• [WORK TO DO]:
Return the lines from the one containing "Screen dimensions: 644x1108" up to and including the one containing "Action: (x=538, y=26)", reproduced exactly as they appear.

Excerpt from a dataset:
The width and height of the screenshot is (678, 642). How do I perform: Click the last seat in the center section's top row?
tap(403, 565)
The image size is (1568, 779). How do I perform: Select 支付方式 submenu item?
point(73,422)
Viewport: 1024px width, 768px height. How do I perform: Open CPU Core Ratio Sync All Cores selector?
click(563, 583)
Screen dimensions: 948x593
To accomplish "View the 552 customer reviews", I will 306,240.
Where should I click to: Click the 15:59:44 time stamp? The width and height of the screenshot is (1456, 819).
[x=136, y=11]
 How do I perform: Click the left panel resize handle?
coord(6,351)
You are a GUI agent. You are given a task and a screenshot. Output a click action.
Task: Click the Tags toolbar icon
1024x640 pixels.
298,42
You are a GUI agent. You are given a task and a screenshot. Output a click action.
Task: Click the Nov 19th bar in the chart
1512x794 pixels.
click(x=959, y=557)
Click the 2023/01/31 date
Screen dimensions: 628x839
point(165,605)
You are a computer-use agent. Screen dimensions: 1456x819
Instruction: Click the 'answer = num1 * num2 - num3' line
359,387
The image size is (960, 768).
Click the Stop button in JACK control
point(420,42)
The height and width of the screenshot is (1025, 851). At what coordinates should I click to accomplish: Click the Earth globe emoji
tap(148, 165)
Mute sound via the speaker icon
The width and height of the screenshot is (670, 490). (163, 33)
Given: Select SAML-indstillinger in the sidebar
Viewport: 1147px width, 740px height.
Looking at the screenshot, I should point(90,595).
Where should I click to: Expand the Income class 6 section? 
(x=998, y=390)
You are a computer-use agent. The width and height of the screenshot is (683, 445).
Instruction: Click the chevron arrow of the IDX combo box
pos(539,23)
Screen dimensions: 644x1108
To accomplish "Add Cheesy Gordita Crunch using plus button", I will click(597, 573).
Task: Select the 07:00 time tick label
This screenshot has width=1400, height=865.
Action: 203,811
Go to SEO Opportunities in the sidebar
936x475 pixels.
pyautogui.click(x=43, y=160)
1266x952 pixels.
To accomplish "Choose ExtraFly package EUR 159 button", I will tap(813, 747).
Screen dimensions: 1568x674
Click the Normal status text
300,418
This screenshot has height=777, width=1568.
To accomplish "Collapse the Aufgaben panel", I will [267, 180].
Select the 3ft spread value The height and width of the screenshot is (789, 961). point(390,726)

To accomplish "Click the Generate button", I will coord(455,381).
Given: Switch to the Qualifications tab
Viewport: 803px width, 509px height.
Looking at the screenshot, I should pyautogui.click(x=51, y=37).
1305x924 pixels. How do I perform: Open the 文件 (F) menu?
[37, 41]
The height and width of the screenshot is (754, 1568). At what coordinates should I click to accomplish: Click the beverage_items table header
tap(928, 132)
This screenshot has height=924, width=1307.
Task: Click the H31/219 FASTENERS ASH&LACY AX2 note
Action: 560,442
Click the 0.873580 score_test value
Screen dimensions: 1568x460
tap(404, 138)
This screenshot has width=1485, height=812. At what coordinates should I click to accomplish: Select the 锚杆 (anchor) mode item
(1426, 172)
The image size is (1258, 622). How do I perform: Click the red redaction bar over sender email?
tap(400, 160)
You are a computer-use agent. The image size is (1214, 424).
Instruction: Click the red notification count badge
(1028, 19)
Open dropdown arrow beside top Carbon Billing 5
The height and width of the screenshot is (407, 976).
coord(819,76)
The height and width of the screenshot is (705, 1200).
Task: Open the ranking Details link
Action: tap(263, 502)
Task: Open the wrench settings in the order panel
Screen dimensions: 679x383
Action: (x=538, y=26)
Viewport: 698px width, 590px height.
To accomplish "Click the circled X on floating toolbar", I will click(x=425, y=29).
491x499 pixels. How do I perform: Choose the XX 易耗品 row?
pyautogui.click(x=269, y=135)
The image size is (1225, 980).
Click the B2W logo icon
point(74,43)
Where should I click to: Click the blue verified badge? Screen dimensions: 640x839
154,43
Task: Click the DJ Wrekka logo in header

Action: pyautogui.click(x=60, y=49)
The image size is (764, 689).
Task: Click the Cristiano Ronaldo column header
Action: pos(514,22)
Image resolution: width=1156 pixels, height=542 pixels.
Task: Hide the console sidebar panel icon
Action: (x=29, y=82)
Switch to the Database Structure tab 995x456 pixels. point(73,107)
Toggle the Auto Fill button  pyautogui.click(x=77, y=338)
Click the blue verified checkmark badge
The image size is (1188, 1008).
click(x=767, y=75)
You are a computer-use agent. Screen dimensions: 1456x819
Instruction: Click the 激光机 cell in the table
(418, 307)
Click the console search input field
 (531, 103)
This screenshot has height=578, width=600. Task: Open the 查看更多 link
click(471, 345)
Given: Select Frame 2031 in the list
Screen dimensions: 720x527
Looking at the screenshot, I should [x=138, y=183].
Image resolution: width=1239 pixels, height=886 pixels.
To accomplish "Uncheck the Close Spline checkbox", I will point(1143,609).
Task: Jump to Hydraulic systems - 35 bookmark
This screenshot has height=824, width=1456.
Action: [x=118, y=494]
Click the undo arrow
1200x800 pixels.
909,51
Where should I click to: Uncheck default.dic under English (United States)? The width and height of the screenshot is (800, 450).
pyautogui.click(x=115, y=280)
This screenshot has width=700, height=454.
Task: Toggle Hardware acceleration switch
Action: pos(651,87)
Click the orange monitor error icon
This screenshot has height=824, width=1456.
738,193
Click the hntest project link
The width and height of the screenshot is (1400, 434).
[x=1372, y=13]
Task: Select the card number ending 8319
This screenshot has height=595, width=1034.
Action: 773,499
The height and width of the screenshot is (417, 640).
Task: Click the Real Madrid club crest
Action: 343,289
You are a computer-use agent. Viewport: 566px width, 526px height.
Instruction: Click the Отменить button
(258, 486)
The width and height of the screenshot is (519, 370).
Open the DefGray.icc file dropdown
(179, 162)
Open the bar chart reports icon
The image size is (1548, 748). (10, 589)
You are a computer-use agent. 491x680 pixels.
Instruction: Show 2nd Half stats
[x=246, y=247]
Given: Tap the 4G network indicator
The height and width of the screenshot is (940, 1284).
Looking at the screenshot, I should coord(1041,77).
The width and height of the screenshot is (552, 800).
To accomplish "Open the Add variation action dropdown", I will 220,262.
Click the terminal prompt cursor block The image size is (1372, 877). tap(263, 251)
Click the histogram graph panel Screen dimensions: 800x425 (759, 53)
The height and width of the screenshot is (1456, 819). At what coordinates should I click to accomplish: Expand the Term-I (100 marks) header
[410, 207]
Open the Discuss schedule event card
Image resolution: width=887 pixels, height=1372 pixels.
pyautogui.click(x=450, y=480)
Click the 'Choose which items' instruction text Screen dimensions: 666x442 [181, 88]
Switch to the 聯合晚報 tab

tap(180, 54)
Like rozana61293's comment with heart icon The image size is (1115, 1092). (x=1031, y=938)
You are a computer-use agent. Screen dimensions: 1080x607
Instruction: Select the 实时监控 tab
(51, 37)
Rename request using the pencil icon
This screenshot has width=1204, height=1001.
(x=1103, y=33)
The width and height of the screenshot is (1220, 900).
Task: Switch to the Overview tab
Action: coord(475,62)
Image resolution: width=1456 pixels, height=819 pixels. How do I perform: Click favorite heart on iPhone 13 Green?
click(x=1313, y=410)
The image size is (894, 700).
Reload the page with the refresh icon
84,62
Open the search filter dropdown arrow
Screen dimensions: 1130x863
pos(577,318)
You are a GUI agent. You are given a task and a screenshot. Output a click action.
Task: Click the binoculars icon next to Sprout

• [COMPLETED TASK]:
Screen dimensions: 644x1108
To accomplish "Add Cheesy Gordita Crunch using plus button", I will click(597, 573).
Task: Select the 07:00 time tick label
This screenshot has width=1400, height=865.
Action: 203,811
Go to SEO Opportunities in the sidebar
936x475 pixels.
pyautogui.click(x=43, y=160)
1266x952 pixels.
To accomplish "Choose ExtraFly package EUR 159 button", I will tap(813, 747).
Screen dimensions: 1568x674
Click the Normal status text
300,418
This screenshot has height=777, width=1568.
To accomplish "Collapse the Aufgaben panel", I will [267, 180].
Select the 3ft spread value The height and width of the screenshot is (789, 961). point(390,726)

To accomplish "Click the Generate button", I will coord(455,381).
Given: Switch to the Qualifications tab
Viewport: 803px width, 509px height.
Looking at the screenshot, I should pyautogui.click(x=51, y=37).
1305x924 pixels. How do I perform: Open the 文件 (F) menu?
[37, 41]
The height and width of the screenshot is (754, 1568). At what coordinates should I click to accomplish: Click the beverage_items table header
tap(928, 132)
This screenshot has height=924, width=1307.
Task: Click the H31/219 FASTENERS ASH&LACY AX2 note
Action: 560,442
Click the 0.873580 score_test value
Screen dimensions: 1568x460
tap(404, 138)
This screenshot has width=1485, height=812. At what coordinates should I click to accomplish: Select the 锚杆 (anchor) mode item
(1426, 172)
The image size is (1258, 622). How do I perform: Click the red redaction bar over sender email?
tap(400, 160)
You are a computer-use agent. The image size is (1214, 424).
Instruction: Click the red notification count badge
(1028, 19)
Open dropdown arrow beside top Carbon Billing 5
The height and width of the screenshot is (407, 976).
coord(819,76)
The height and width of the screenshot is (705, 1200).
Task: Open the ranking Details link
Action: tap(263, 502)
Task: Open the wrench settings in the order panel
Screen dimensions: 679x383
Action: (x=538, y=26)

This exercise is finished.